▶ Brief:
Below are records to be repeated exactly. Leave their pictures behind.
>>>>>
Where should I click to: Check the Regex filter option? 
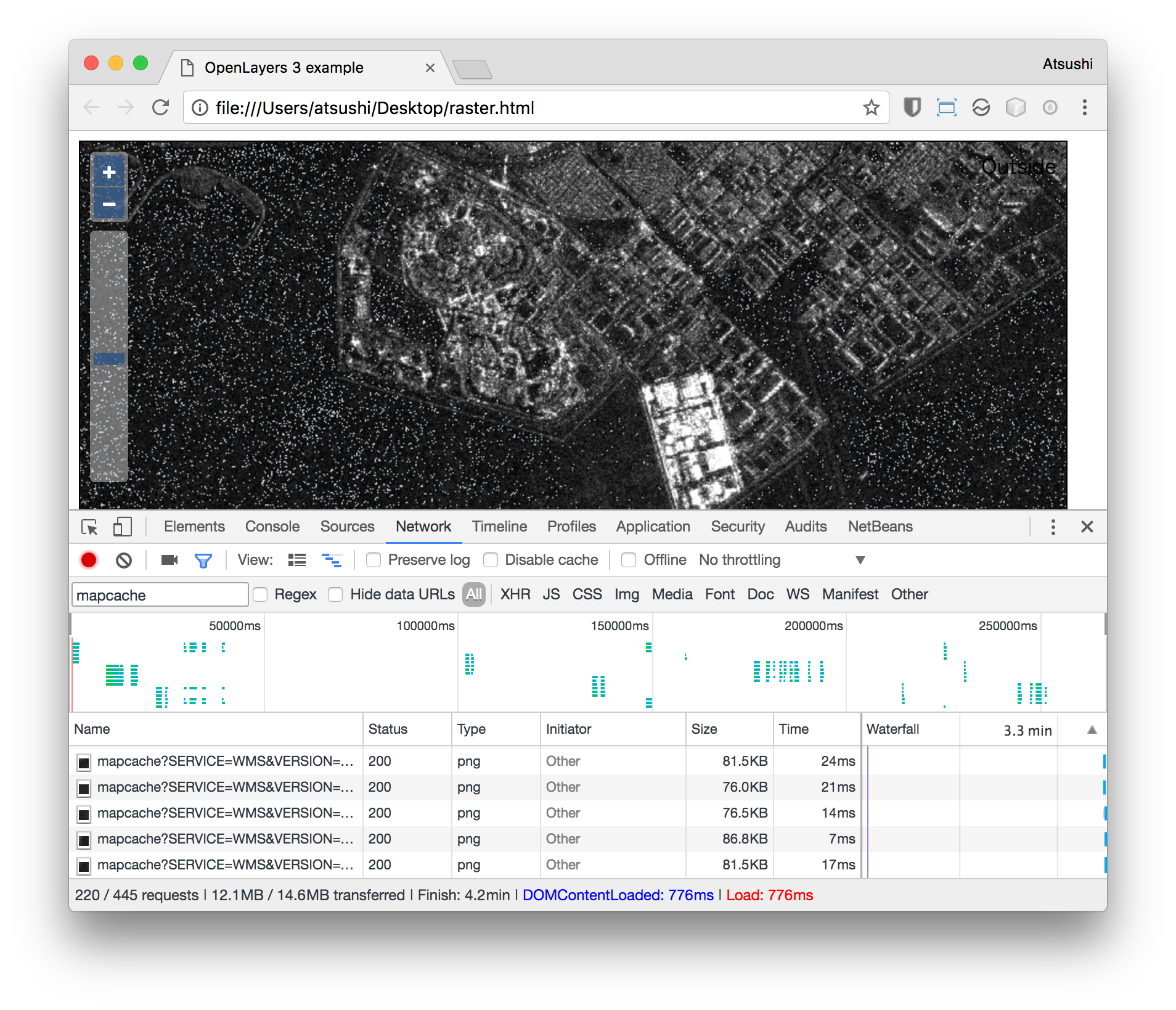pyautogui.click(x=261, y=594)
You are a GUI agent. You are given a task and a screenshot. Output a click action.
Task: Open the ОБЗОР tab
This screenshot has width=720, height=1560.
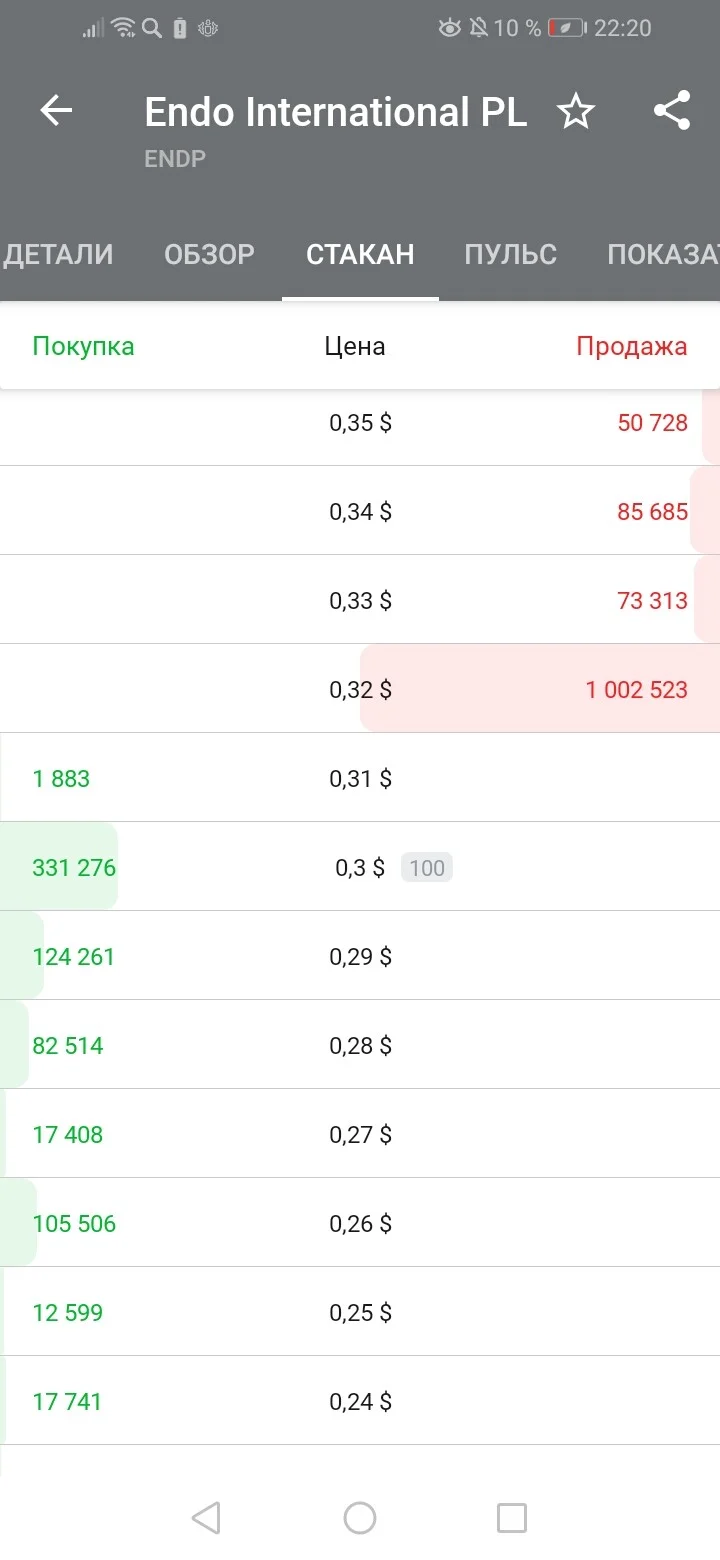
<<<<<
▶ Exercise result:
Where should I click to: Check the Regex filter option? 
pyautogui.click(x=261, y=594)
You are a GUI agent. You are given a task and a screenshot. Output a click action.
Task: Open the ОБЗОР tab
This screenshot has width=720, height=1560.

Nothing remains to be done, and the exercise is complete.